If ever there were a country in a position to invest in protecting its precious wildlife, it was Australia. Yet the survival of dozens of species is at stake
Mon 4 Nov 2019 17.00 GMTLast modified on Tue 5 Nov 2019 02.45 GMT
The last time Australia experienced a quarter of national negative economic growth, the Soviet Union still existed, Nirvana were on the cusp of releasing Nevermind, and the first serious attempt to analyse and catalogue our threatened birds – The Action Plan for Australian Birds – was about to be published.
In the 28 years since, the lucky country has recorded the longest period of continual economic growth of any modern nation. Whether this was due to 1991 being “the recession we had to have”, the fundamentals of a strong, modern economy having been put in place, or the sheer dumb luck of being a beneficiary of the China boom, if ever there were a country in a prime position to be able to invest in protecting its precious wildlife, it was us.
So how has that worked out?
Not so well. Each decade since, lead author Prof Stephen Garnett has produced a further action plan for Australian birds. By the time of the 2010 action plan, the conservation status of 49 species of Australian bird had deteriorated since 1990. That is, they had been recognised as taking the next step towards extinction.

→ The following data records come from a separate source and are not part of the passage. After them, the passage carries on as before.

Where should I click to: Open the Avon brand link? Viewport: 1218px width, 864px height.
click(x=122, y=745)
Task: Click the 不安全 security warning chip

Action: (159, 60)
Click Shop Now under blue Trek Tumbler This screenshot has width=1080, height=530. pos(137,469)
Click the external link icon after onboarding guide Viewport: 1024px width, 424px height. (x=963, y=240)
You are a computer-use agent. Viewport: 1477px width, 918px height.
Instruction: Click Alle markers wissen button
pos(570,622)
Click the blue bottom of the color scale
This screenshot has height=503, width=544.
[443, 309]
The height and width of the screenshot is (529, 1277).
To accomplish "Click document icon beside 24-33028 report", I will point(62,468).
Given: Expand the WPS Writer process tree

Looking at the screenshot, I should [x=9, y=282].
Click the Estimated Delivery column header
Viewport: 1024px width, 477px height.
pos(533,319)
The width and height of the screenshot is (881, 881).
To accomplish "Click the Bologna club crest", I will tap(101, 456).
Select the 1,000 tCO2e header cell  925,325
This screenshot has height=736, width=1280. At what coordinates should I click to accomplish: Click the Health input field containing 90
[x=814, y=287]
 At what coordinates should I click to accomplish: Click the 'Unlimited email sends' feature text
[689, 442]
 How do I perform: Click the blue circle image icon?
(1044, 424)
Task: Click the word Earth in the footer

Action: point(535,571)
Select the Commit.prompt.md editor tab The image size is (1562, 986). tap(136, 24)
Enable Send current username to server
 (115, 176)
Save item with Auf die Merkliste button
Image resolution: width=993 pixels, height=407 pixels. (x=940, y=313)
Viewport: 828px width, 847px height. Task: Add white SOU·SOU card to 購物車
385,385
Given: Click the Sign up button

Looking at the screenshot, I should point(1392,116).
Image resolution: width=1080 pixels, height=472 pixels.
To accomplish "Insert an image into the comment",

Garnett was in Melbourne last month , consulting with threatened-species experts in final preparations for the 2020 action plan. Final population estimates and other data are still being thrashed out; the early indications are not so promising for a turnaround in fortune for the majority of our threatened species. In fact, a 2018 report by the National Threatened Species Hub, with which Garnett collaborates, indicated that some of the birds in this year’s Bird of the Year poll, such as the regent honeyeater and the orange-bellied parrot, may not exist in the wild if the vote were to be run in 20 years’ time.